10. Have mitochondrial myopathy as evidenced by one or more of the following criteria:
a. Weakness consistent with myopathy (e.g. accompanied by muscle wasting and/or absence of neuropathy) on physical exam
b. OR documented myopathy on the basis of muscle biopsy consistent with mitochondrial myopathy disease
c. OR weakness and/or progressive exercise intolerance (in which modest exercise typically provokes heaviness, weakness, aching of active muscles, or tachycardia). Weakness should be due to myopathy and not neuropathy or other causes as deemed by investigator

Exclusion Criteria

1. Documented diagnosis of concurrent inborn errors of metabolism.
2. Non-elective hospitalization related to mitochondrial disease or direct complication of disease within 60 days prior to the Screening Visit.
3. Platelet count, lymphocyte count or hemoglobin below the lower limit of normal (LLN) at the Screening Visit.
4. Hepatic insufficiency with liver enzyme tests (alkaline phosphatase, AST or ALT) greater than 2.5 times the upper limit of normal (ULN) at the Screening Visit.
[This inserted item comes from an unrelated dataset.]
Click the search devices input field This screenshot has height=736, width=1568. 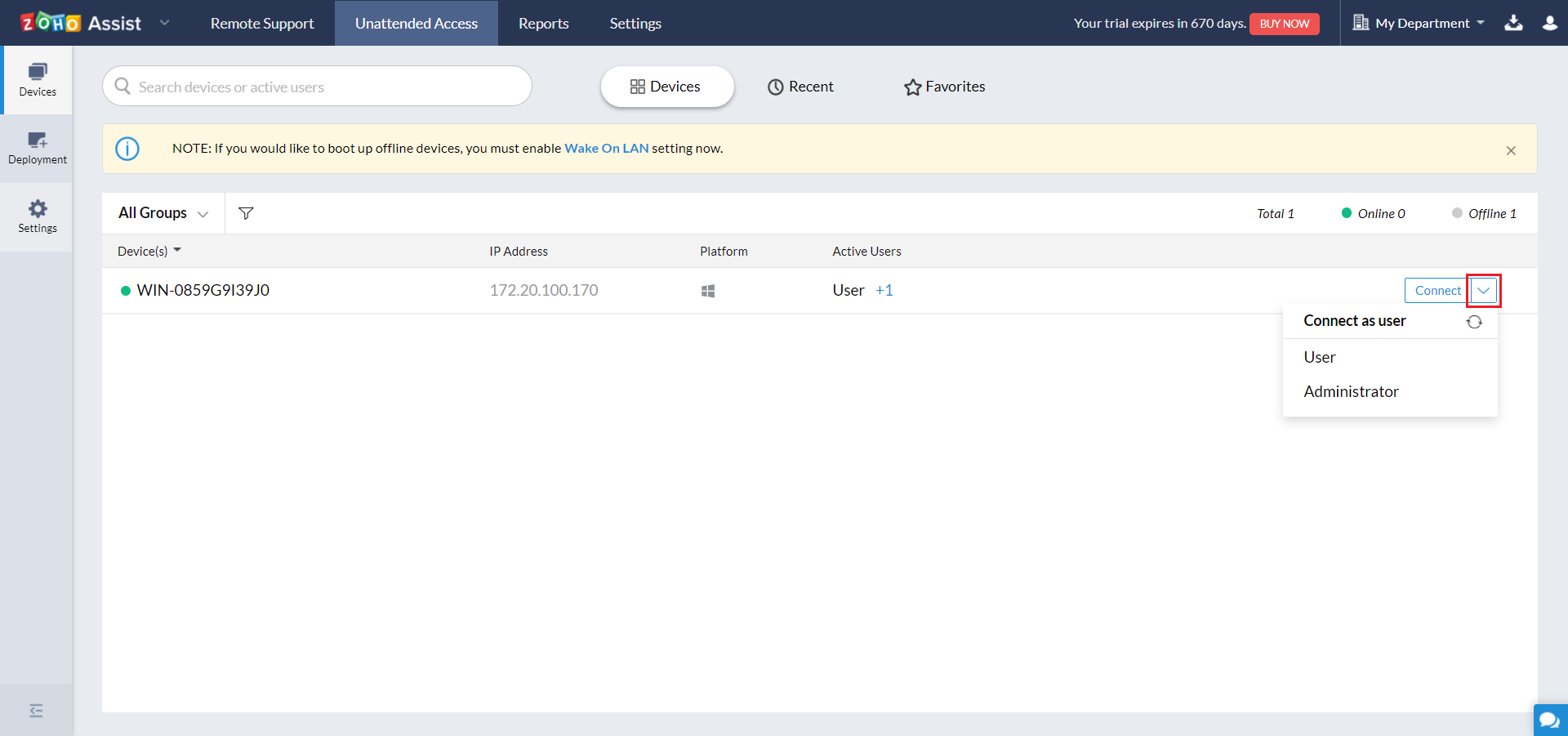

5. Bilirubin > 1.2 g/dl at the Screening Visit.
6. Inability to complete the elements of the study, e.g., coma, hemodynamic instability or requiring continuous ventilator support.
7. Malabsorption requiring TPN, chronic diarrhea, bouts of pseudo obstruction.
8. Severe end-organ hypo-perfusion syndrome secondary to cardiac failure resulting in lactic acidosis.
9. Subjects with suspected elevated intracranial pressure, pseudotumor cerebri (PTC) and/or papilledema.
10. Severe gastrointestinal disease including gastroparesis.
11 . History of angina, myocardial infarction, or cardiac surgery within 2 years prior to the Screening Visit.
12. Any clinically significant ECG, including dysrhythmia, or clinically significant abnormal laboratory finding not already listed above at the Screening Visit.
13. History of drug or alcohol abuse.
14. History of pancreatitis.
15. Participated in an investigational drug trial within 30 days or, within 90 days for a biologic, device, or surgical treatment, for inherited mitochondrial diseases prior to the Screening Visit.
16. Known or suspected hypersensitivity to cysteamine and penicillamine.
17. Female subjects who are nursing, planning a pregnancy, known or suspected to be pregnant, or with a positive serum pregnancy test at the Screening Visit.
18. Subjects who, in the opinion of the Investigator, are not able or willing to comply with the protocol.